# Exercise description:
Please extract the lines of the listing below, starting with the line that contains "Task: Click the Packing label cell" and going on through the line that contains "coord(30,275)", and copy them out unchanged.

# Data shown:
>> Start

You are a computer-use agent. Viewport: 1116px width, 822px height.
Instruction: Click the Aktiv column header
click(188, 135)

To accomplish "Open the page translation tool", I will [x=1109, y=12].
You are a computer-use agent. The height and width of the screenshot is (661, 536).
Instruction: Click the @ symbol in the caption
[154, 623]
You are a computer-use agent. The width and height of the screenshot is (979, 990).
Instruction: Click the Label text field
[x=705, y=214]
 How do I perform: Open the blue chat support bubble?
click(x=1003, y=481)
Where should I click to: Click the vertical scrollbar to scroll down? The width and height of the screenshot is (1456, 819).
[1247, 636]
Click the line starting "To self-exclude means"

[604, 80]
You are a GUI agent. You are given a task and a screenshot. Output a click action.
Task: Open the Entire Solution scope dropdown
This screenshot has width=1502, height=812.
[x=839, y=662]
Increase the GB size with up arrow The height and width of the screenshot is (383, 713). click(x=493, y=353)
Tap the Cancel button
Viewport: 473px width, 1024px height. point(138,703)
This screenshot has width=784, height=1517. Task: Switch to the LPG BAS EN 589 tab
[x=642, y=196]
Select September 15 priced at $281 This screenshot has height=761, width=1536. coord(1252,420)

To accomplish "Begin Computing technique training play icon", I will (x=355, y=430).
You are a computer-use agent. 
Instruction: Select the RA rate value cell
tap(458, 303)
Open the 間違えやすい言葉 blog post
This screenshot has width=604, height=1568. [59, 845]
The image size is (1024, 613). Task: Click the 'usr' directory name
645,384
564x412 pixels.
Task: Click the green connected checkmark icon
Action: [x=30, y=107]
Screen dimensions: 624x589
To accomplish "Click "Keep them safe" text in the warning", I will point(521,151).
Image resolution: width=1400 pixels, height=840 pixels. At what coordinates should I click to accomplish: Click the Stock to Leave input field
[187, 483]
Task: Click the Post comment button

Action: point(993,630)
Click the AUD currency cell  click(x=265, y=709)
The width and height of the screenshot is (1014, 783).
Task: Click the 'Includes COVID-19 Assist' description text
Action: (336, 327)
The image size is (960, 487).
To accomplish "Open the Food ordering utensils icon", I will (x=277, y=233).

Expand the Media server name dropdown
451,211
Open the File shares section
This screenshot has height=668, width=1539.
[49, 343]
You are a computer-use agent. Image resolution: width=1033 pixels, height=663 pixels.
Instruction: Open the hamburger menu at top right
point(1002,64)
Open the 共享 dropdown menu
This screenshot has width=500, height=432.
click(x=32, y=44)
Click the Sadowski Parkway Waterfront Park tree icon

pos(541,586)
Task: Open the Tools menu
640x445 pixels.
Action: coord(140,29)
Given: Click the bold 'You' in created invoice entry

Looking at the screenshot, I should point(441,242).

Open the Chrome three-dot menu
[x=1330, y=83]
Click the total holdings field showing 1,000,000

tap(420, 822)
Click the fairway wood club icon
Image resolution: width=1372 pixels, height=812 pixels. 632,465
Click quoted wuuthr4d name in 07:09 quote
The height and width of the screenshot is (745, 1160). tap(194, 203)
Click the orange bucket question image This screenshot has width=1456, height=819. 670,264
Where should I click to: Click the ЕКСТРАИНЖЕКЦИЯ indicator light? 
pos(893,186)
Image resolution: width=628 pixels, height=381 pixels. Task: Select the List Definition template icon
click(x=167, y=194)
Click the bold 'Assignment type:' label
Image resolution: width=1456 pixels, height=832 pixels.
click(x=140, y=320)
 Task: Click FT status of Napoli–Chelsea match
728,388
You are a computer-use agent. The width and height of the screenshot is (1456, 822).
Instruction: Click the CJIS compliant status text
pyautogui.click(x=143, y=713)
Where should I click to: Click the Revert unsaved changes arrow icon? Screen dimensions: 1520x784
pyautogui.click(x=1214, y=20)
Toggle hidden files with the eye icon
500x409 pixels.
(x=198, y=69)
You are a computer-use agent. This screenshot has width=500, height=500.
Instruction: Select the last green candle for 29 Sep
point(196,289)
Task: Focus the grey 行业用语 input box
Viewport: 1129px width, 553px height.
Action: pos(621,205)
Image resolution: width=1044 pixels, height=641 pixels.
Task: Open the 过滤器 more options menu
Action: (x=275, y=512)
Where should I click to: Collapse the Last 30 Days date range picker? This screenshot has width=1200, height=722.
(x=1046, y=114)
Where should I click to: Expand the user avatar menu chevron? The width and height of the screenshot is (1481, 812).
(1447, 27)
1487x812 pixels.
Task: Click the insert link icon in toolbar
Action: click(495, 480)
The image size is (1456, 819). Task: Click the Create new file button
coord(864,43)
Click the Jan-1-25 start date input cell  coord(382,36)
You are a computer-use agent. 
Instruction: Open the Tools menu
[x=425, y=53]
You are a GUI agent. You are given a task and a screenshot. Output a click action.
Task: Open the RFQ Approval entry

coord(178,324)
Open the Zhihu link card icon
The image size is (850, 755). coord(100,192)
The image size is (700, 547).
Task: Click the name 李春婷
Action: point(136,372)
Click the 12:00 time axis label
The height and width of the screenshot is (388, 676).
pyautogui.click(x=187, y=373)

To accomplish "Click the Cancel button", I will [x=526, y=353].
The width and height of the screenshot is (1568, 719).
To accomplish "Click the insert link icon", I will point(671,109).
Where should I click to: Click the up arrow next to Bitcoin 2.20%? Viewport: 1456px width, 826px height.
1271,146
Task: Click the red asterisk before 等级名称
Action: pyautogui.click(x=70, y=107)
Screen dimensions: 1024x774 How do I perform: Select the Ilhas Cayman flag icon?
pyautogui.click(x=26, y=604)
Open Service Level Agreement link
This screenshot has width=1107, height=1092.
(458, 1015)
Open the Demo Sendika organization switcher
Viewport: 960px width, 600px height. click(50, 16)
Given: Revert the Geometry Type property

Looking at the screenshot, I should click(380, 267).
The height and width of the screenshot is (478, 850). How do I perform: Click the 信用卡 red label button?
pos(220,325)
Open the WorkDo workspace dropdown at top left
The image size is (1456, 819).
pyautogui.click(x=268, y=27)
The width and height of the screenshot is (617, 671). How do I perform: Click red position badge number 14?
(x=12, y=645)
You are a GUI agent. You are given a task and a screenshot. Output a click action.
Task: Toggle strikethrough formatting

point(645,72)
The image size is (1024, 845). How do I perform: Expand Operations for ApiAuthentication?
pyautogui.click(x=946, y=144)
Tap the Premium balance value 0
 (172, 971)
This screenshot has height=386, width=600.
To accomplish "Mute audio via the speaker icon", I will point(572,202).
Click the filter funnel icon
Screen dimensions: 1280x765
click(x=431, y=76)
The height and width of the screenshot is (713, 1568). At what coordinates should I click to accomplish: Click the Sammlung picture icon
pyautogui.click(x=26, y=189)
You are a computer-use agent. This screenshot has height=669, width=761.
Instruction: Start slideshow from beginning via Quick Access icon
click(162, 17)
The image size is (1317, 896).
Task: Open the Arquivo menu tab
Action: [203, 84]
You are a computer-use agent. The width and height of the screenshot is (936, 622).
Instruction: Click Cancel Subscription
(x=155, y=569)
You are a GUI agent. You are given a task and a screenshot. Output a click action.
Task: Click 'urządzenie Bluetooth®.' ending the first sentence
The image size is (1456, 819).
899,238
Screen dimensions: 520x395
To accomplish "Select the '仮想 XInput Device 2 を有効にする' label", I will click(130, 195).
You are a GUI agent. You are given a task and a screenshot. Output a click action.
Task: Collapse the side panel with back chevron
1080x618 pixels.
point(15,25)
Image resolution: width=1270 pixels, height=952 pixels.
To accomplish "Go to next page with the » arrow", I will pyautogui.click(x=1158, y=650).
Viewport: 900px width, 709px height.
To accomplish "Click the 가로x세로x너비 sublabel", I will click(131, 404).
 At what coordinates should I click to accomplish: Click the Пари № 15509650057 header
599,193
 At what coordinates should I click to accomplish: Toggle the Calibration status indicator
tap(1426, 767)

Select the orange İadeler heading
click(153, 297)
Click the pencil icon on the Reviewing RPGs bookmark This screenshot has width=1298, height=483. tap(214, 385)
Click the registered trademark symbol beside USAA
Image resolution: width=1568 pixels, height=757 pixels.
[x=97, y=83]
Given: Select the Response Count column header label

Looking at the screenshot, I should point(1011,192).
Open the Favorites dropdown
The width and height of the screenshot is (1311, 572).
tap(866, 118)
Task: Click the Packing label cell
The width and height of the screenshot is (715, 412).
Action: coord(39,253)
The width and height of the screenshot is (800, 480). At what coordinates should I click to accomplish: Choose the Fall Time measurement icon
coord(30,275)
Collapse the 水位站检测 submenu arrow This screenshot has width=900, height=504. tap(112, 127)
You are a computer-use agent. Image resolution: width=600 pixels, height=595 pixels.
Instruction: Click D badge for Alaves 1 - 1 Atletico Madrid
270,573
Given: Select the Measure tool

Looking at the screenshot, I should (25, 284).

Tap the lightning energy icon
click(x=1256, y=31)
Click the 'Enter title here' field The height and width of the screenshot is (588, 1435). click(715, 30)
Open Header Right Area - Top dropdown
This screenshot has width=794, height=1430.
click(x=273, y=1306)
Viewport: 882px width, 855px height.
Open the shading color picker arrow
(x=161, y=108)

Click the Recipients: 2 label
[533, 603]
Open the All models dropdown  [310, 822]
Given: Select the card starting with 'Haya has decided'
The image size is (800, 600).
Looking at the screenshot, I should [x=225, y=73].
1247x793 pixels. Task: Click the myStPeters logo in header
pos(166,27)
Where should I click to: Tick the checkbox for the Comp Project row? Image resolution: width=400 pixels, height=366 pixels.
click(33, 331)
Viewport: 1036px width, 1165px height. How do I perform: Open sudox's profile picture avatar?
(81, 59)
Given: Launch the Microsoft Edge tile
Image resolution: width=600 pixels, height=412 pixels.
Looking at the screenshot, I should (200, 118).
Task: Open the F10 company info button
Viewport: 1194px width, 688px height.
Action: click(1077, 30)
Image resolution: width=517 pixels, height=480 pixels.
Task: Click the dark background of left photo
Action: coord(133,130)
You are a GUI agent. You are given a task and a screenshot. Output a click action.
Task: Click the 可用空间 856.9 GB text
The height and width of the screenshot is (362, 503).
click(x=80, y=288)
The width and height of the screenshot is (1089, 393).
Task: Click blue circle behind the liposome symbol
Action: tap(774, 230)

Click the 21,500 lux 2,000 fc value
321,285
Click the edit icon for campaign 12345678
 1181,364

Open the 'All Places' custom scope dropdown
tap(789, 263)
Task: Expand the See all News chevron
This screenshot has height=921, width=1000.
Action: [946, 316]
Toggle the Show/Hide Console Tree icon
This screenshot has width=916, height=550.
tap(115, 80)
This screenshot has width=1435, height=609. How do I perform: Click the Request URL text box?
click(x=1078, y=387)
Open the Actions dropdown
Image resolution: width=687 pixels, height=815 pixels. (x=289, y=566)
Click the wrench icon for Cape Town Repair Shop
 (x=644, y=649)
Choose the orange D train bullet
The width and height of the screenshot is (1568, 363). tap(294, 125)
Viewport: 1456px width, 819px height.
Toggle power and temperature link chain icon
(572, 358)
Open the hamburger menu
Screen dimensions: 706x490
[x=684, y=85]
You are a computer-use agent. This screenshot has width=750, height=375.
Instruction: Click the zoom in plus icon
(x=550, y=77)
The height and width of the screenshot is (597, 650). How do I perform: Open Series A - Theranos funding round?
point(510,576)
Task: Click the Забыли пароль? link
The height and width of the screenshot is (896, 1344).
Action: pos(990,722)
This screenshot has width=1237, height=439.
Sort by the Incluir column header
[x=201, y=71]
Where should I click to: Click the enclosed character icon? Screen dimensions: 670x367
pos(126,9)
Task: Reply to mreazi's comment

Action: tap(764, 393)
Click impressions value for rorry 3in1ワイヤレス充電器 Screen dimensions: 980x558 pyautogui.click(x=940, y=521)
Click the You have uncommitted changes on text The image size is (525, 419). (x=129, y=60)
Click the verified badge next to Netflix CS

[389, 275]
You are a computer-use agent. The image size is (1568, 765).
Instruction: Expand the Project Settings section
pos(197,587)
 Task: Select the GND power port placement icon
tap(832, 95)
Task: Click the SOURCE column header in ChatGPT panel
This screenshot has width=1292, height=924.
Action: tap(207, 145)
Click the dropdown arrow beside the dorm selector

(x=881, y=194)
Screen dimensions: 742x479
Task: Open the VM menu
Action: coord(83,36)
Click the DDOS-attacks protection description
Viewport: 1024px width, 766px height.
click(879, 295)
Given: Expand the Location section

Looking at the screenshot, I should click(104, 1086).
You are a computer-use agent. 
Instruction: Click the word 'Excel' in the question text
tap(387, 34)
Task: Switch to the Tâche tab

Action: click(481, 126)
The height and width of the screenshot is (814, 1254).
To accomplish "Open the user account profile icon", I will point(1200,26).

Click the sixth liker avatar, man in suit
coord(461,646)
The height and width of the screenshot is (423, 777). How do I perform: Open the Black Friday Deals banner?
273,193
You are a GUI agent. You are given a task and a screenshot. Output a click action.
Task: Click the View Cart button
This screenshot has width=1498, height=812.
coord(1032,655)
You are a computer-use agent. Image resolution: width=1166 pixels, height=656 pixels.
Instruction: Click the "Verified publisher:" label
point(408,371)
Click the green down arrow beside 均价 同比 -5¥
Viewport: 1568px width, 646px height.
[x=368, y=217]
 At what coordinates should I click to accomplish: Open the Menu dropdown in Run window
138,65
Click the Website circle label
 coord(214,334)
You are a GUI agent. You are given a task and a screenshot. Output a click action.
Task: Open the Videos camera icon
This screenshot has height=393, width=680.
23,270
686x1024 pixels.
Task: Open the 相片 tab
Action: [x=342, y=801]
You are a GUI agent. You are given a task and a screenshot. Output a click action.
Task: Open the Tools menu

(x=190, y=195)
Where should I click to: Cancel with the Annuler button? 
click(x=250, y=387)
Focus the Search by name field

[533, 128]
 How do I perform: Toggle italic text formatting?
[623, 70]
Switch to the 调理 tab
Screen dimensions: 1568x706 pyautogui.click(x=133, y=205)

>> End

# Solution for this problem:
Task: Click the Packing label cell
The width and height of the screenshot is (715, 412).
Action: coord(39,253)
The width and height of the screenshot is (800, 480). At what coordinates should I click to accomplish: Choose the Fall Time measurement icon
coord(30,275)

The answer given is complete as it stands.